The signs of an impending recession are beginning to grow.
With the global financial markets more integrated than ever before—a fact admonished by 2018’s financial contagion fears—it’s important to understand just how exactly financial indicators like the bond yield curve can affect the TSX Venture.
The Relationship Between Bond Yield Curves And The TSX Venture
The bond yield curve refers to the interest rates of debts with differing maturities, ranging anywhere from 3-month securities to 30-year securities. When this curve inverts, it means that short term interest rates are higher than long term interest rates—a situation that’s far from normal, especially considering that people typically want to get more out of a long term investment than a short term one.
Considering that bond yield curve inversions are historically a predictor of recession within 15 months of their arrival, they tend to send more
N.B. It was November 2007—15 months after the 2006 bond yield inversion—when the TSX Venture first began its protracted slide. By the end of 2008, the Venture had eroded over 77%.
As investors begin to believe that the economy is heading into recession and the central banks are about to cut interest rates, investors flee from equities into long-term securities. This is due to the fact that investors are able to lock in higher long-term yield bond rates before central banks cut them later, and because bonds in general are deemed as “safer” investments than equities.
Should economic activity continue to slow, central banks may elect to cut interest rates further—an action that can lead financial institutions to reduce the amount of available credit they lend out, seeing as how it is not in their best interest to lend out money when they are going to earn less on it over time.
The result? Likely even slower economic activity.
Global Trade Shows Signs Of Weakness
In addition to growing concerns over bond yields, it appears that trade tensions between the U.S. and China may be beginning to put a strain on international trade.
“Figures published Monday show [global] trade fell 1.8 percent in the three months through January compared with the previous period. That’s the biggest drop since May 2009.”
On the one hand, optimists could argue that the May 2009 drop preceeded the 10-year bull market run we see today.
On the other, it could be argued that this run was largely attributed to the tech upswing led by companies like IBM, Intel, Hewlett-Packard, and Microsoft. And unfortunately, tech growth is beginning to sputter out.
“When tech is 20% of the market, and it stalls out, there won’t be another sector to take its place,” [Mark Newton of Newton Advisors] said.
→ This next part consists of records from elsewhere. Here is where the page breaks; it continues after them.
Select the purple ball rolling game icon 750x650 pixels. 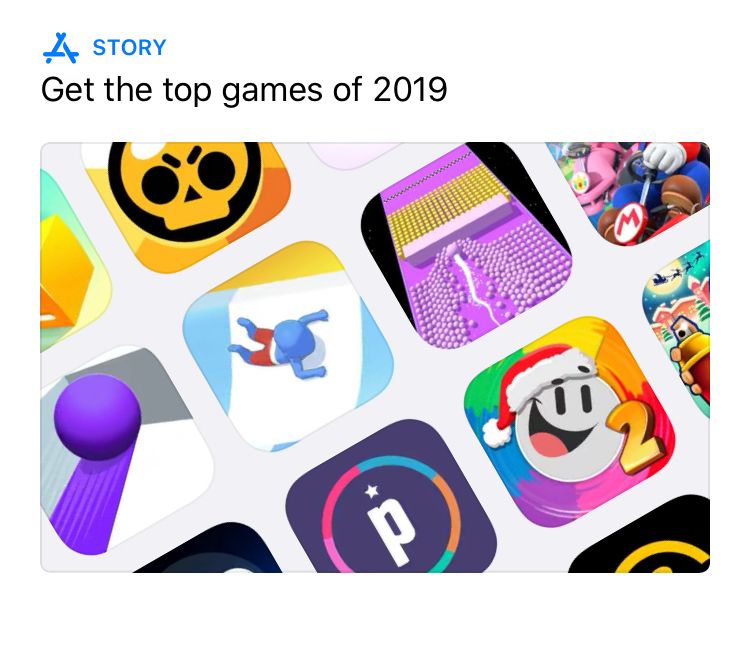(x=122, y=452)
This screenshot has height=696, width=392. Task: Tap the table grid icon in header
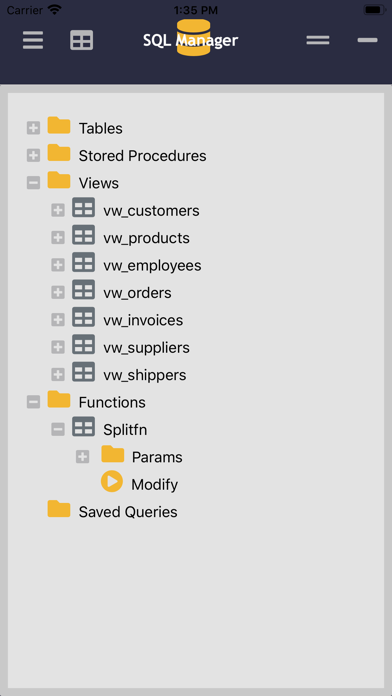point(82,40)
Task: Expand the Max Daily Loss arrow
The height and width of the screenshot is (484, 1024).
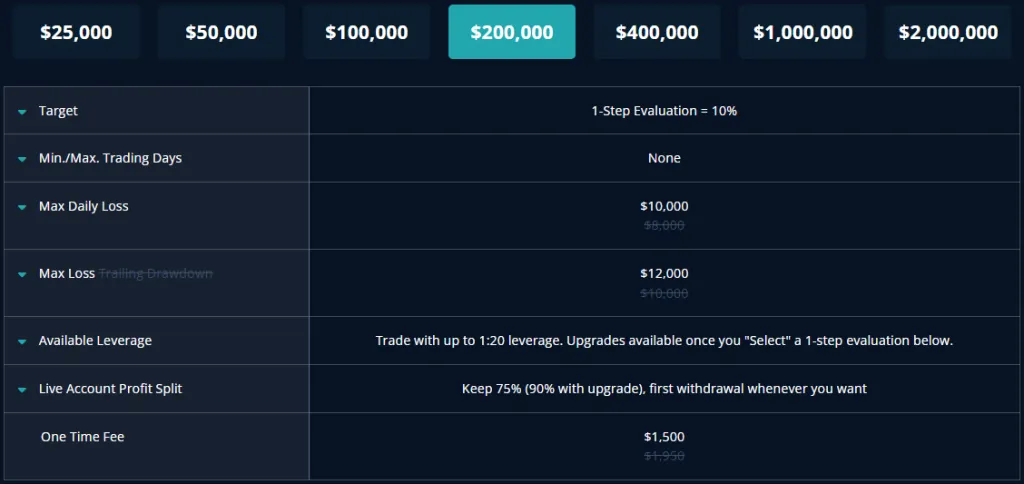Action: (x=22, y=207)
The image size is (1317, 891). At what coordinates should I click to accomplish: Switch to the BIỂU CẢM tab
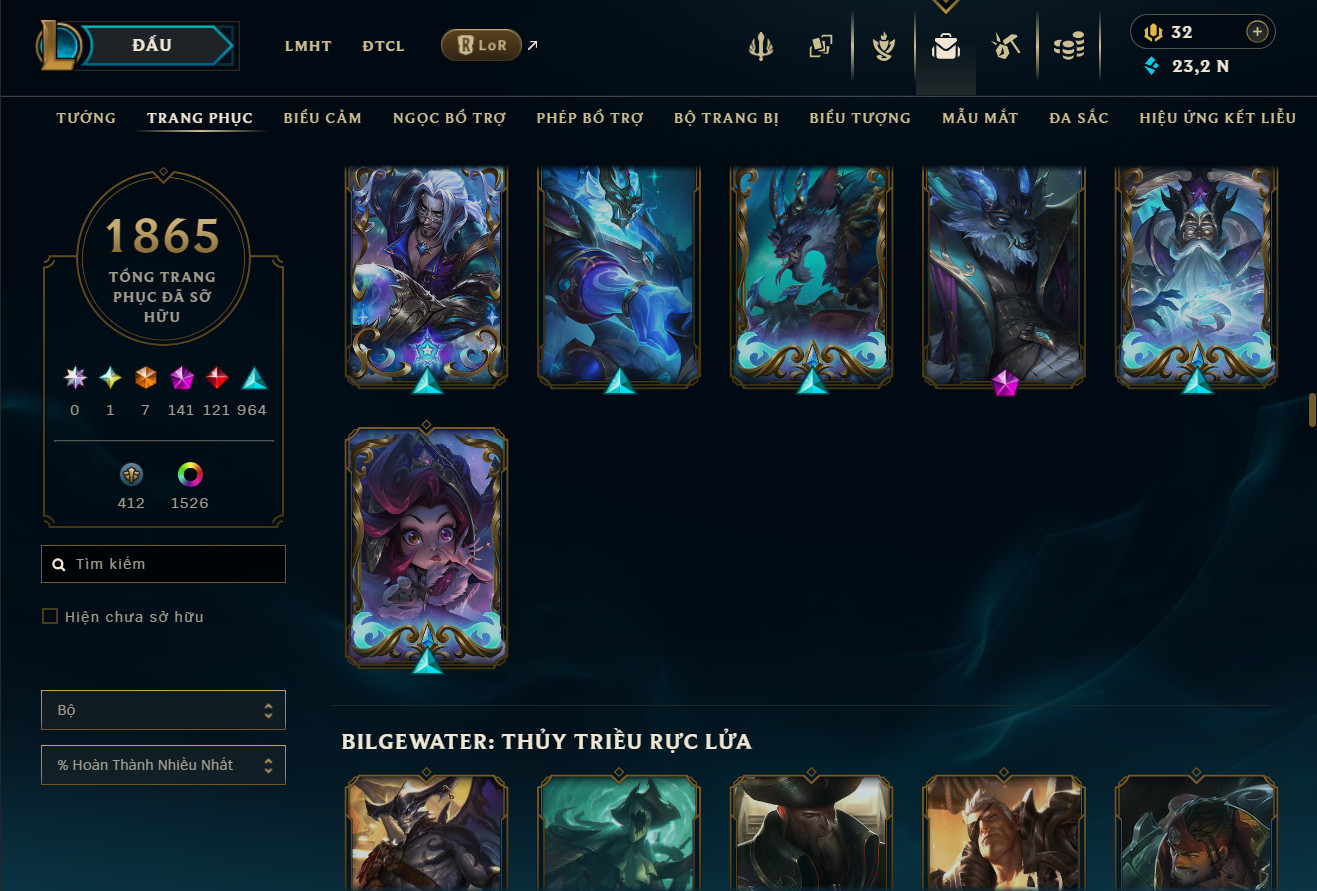tap(322, 118)
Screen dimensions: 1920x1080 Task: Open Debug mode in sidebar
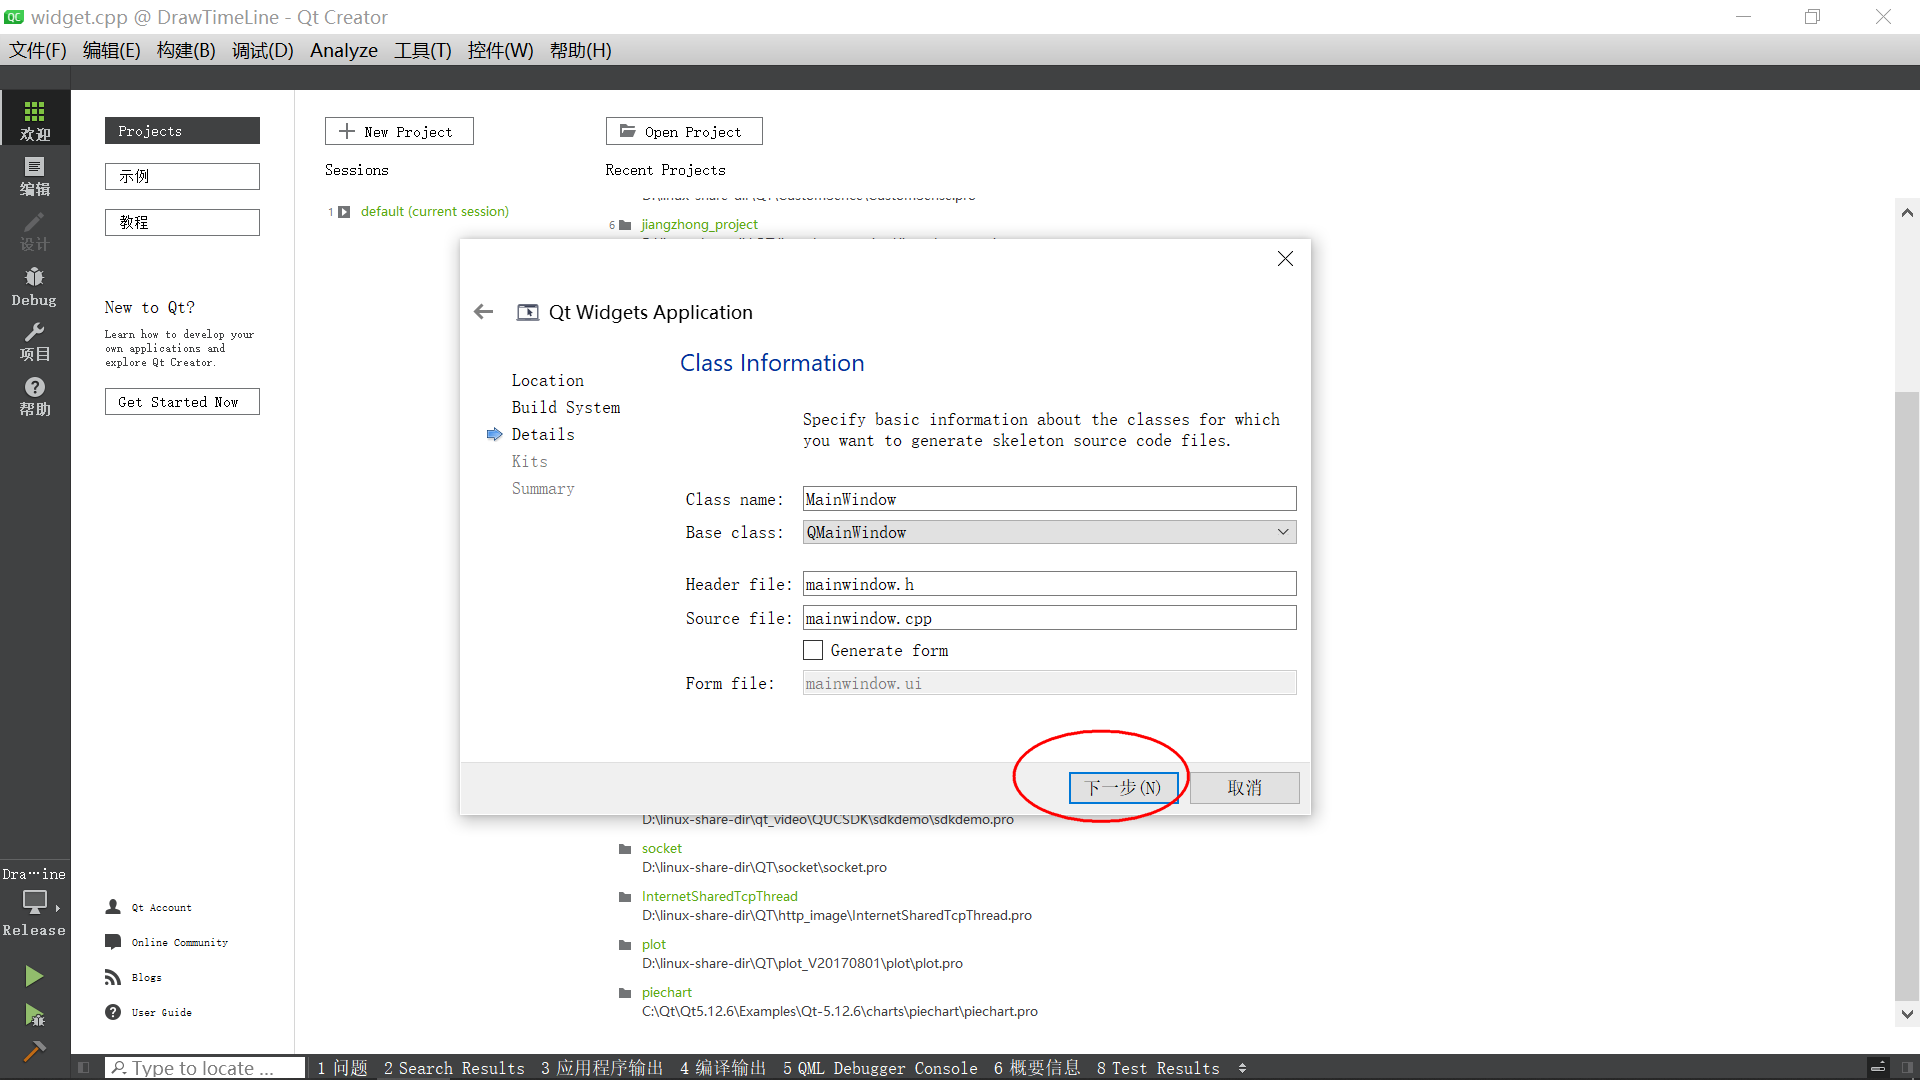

Even cannabis, despite its meteoric growth potential, cannot replace the tech sector. However, it’s not out of the question to say that cannabis could offset some of the tech sector’s stagnancy—especially if the U.S. legalizes marijuana.
Financial Indicators Are Not Foolproof
When looking at indicators like the bond yield curve, it’s important to remember the golden statistical rule: correlation does not imply causation. None of these macroeconomic trends alone—be it bond yield curve inversions or declining household spending—can provide a crystal ball into the future.
In short, while investors should continue to keep a close eye on financial indicators like the bond yield curve, they should also remember that the TSX Venture thrives with risk—and suffers from the skittish.